Friday, November 13, 2009

This is my story - 2

2 – My Ancestry – Peranakan family
Like my father, my maternal grandfather came from Swatow (Shantou) China. I don’t know his history for he died long before I was born. I was told he owned or rented a farm at Alexandra Road area and kept pigs, planted vegetables and fruit trees. He married my grandmother a Teochew peranakan and had a big family – the eldest and the youngest were boys and five girls in between. Mother was the fourth daughter and my cousins would address her as See Ee or See Kor – fourth Aunt.

When Grandpa Tan saved enough money he would visit China to see his relatives. In one of his visits which took longer than usual, his employees sold his animals and deserted the farm. Grandma was a simple housewife and didn’t know what to do and waited for his return. The workers gave the excuse that tigers were found roaming the farm and they all had to run away. Well, grandpa lost everything and for the family to survive had to send his eldest son to work for the British.

On my uncle’s first day at work his British employer cut off his pig tail. Pig tails were not allowed among the employees! Grandpa had adhered strictly to his family tradition by tying his own hair into a pig tail. He was heart broken and died soon afterwards.

Grandma sent her first daughter to China to be married and she never returned to Singapore. Before long all the other daughters one after another were married off. In those days it was the custom to engage a matchmaker who would be tasked to look for spouses. My mother was the fourth daughter and she got married when she was only sixteen. As mentioned earlier she had four children – three boys and a girl and yours truly was the third child.

Grandma’s youngest son went to work as an apprentice servicing lifts. He was a strange fellow who was always very aloof. He got married, had a boy and a girl, the latter became a midwife and worked at KK Hospital for many years. She is now retired. Later when auntie (Soi Kim or youngest Aunt) was very sick for quite a long period, Uncle took on a mistress, a very gracious Cantonese lady who took care of the family including his sick Teochew wife.

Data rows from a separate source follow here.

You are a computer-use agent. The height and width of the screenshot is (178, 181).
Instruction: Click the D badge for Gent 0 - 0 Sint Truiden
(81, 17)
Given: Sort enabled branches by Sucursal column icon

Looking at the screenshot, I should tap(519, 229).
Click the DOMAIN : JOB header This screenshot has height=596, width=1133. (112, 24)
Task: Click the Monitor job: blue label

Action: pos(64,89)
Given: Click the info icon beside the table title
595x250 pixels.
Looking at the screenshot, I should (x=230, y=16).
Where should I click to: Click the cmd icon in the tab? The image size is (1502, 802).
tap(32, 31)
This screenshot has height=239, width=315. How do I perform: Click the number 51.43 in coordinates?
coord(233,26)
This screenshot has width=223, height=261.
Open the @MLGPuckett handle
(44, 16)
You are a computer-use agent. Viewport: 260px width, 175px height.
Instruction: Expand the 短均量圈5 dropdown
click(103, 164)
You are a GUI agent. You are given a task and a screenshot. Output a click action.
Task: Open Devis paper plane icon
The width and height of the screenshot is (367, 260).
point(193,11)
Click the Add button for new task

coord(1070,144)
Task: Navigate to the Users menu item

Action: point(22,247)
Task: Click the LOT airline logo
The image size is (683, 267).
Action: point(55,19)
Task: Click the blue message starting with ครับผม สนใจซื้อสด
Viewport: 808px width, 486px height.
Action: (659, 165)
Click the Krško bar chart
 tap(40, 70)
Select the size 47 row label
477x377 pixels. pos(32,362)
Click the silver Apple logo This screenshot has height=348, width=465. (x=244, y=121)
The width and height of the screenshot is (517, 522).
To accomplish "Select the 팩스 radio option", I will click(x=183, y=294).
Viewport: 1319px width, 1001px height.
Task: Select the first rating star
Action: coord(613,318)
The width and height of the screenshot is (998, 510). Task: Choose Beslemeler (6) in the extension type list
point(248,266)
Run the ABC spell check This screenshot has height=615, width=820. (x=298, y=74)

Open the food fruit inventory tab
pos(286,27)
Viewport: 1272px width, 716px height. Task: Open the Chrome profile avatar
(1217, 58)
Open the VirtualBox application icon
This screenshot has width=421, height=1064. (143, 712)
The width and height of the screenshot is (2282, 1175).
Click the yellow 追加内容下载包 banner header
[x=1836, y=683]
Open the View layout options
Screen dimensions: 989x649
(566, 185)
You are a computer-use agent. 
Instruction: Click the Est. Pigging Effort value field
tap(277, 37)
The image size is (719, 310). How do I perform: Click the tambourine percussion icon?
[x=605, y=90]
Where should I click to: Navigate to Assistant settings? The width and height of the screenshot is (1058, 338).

My wife and I (retired by then) went to the funeral of this Cantonese aunt and found her two adopted children were about to bury her without any religious rites, so I asked to conduct the funeral for the sake of the living. She had never been against Christianity; in fact her daughter was a Christian. She did not become a Christian because she always felt it was her duty to see to the ancestral tablets of my grandfather whom she had never met! Such was her filial duty to the Tan family and their ancestors. I was totally unprepared to conduct the funeral but committed her to the mercy of God just the same. Being away from Singapore for so long, we had lost contact with our relatives. We were 14 years in Malaysia and 15 years overseas prior to our retirement.

Our family lived with Grandma at a kampong at Norfolk Road where I was born prematurely on 30th May 1932. As mother had to work, and father stayed most of his time at construction sites Grandma looked after me. Later the family moved to Kim Keat Road next door to a tau yu (black sauce) factory. I remember vaguely this big atap house. Later when I was about five years old our family moved away from Grandma’s home to Lorong Limau. We lived in one of the Singapore Improvement Trust Houses, (SIT units) predecessor to our HDB today. My younger brother was born in Lorong Limau.

We were always delighted when Grandma came to visit us. She wore her long baju kurong and sarong and always carried a box of serai and beetle nuts. She would chew the leaves wrapped with beetle nuts, lime etc and spit out red saliva! We always kept a spittoon under the table for her to use. She would arrive in a rickshaw and mother would rush out to pay the fare for her. When she was ready to go home, mother would go out to call a rickshaw, bargained with the rickshaw puller until they agreed on the fare. Poor as she was my mother would always insist on paying the fares. She was really filial.

When the Malay satay man came round, mother would stop him and we would sit around his stall to eat satay. We would always be warned beforehand, we were allowed only one stick each, no more, only grandma was allowed more. Looking back now we know the reason – mother had a hard time trying to make ends meet and really could not afford the luxury of eating satay. So we were primed before hand to say, “No, I’m full and don’t need anymore.” We were such obedient children we just obeyed instructions. We all knew the consequences of disobedience once Grandma left us.

The satay man always had two pots of gravy – one chilly hot the other somewhat milder. Everyone would dip into one of the pots of satay gravy! No one was concerned about hygiene in those days! One stick of satay but we were allowed to dip as many times as we wished and I made sure I made the maximum number of dips, just to enjoy the gravy!

In 1945, Grandma died just before Singapore was liberated. On her tombstone I saw her name for the first time. I didn’t know she was called Cecilia Koh – a name given by the priest at her baptism. We always called her “Ah Ma” meaning grandma.